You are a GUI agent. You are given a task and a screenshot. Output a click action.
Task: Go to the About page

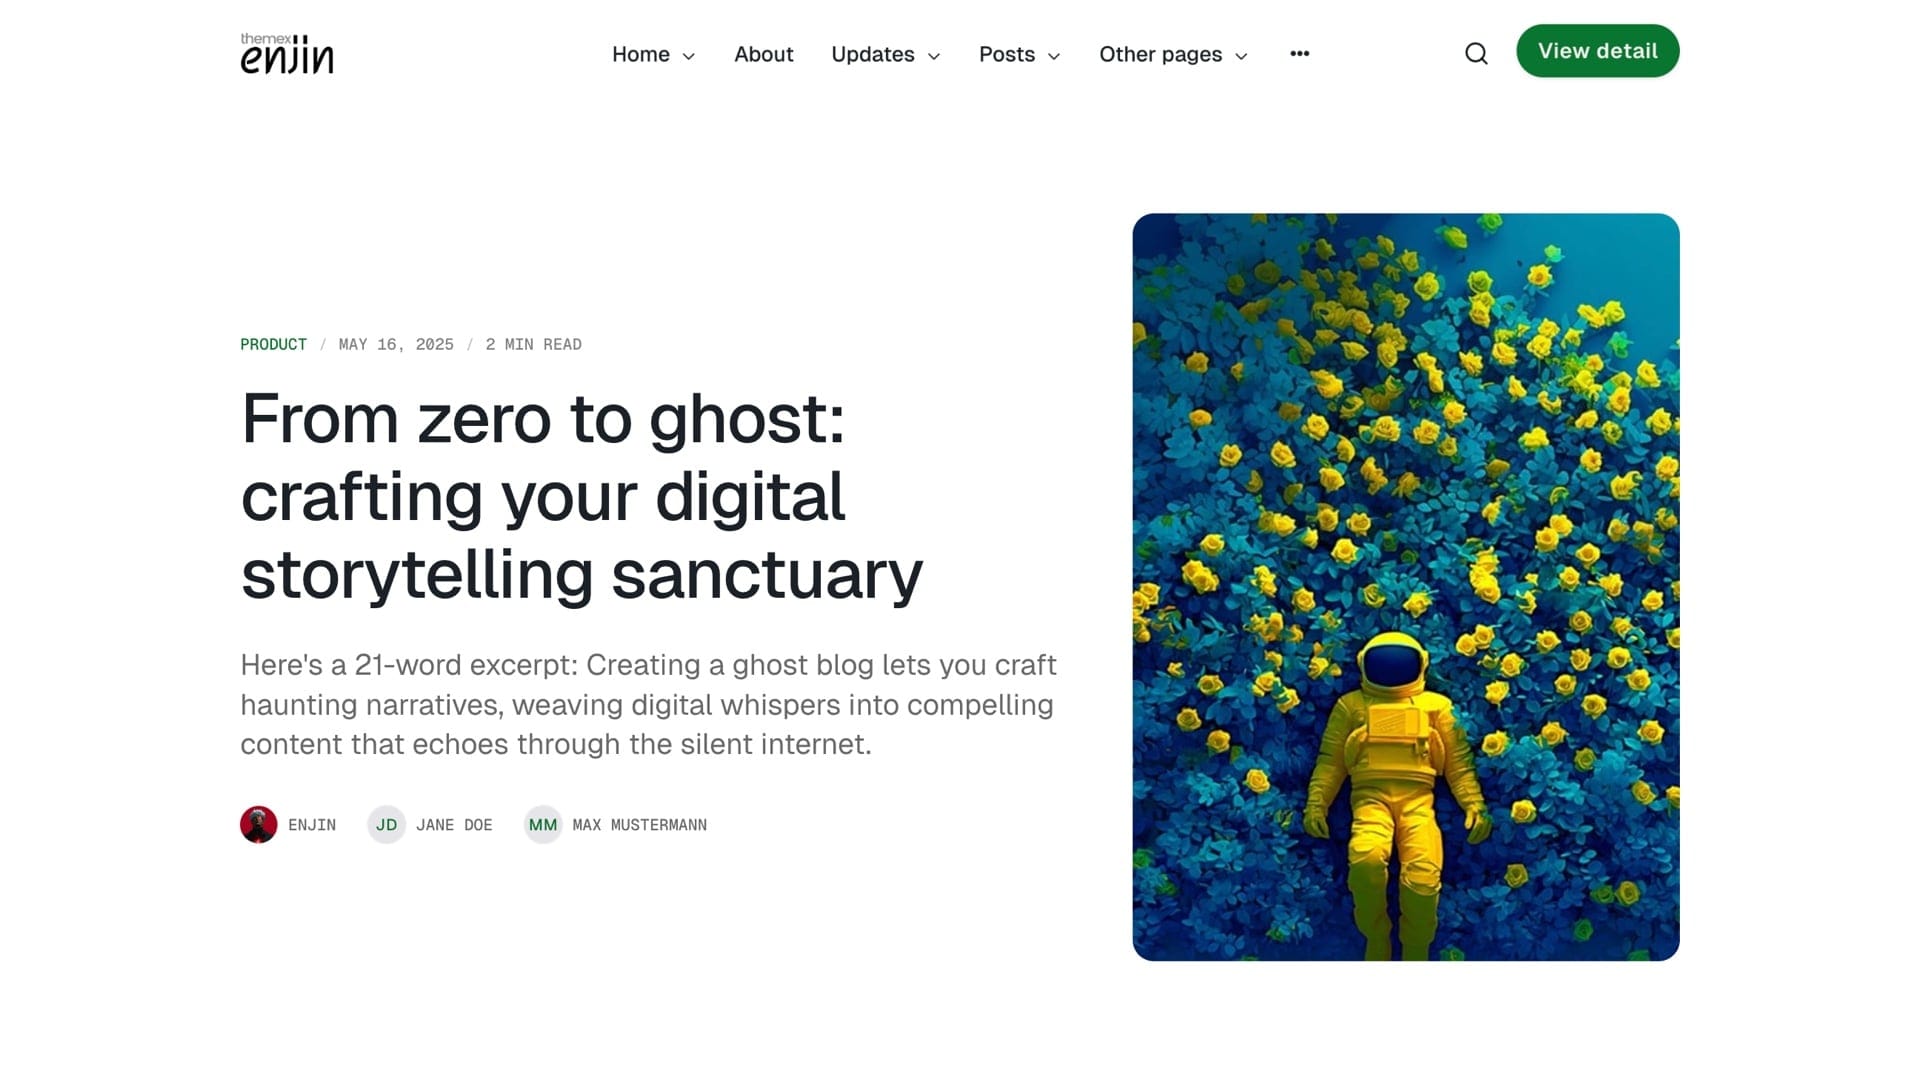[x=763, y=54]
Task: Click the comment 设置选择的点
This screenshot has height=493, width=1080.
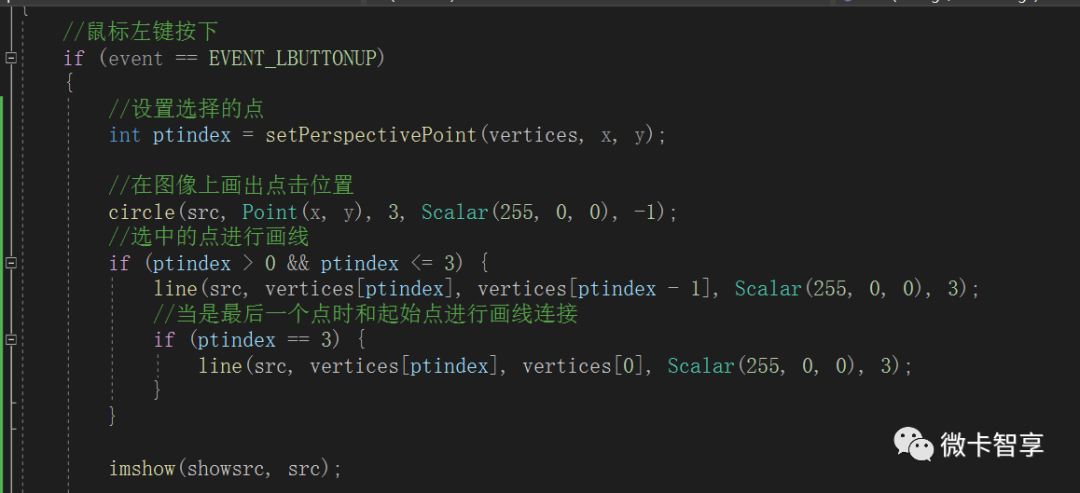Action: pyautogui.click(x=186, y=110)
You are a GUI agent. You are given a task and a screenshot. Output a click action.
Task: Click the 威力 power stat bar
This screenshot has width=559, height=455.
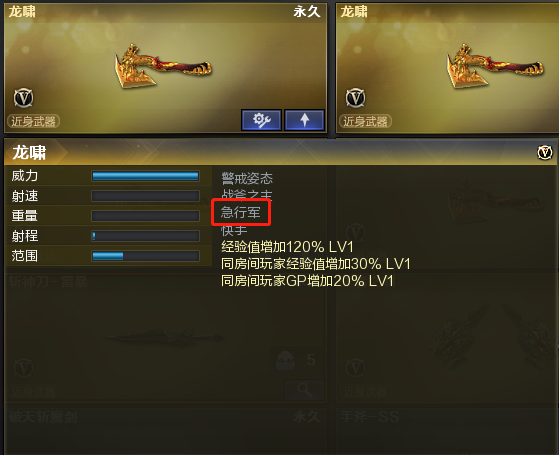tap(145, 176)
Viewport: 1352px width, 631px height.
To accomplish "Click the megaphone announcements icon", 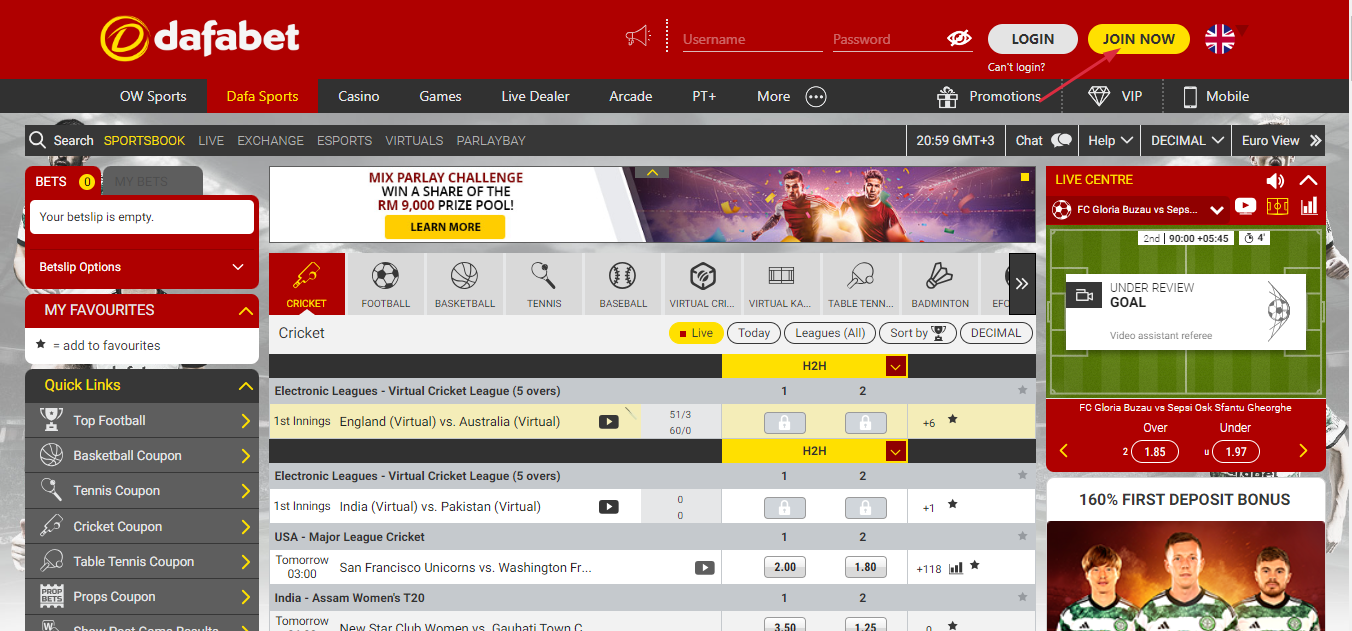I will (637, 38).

********************

AIM OF THE EXERCISE — From the data above, retype only the lines starting with the line with "This screenshot has height=493, width=1080." and going on through the line with "Task: Click the 威力 power stat bar", exactly, leaving out the pictures.

SOLUTION TO THE PROBLEM —
This screenshot has height=493, width=1080.
Action: pyautogui.click(x=186, y=110)
You are a GUI agent. You are given a task and a screenshot. Output a click action.
Task: Click the 威力 power stat bar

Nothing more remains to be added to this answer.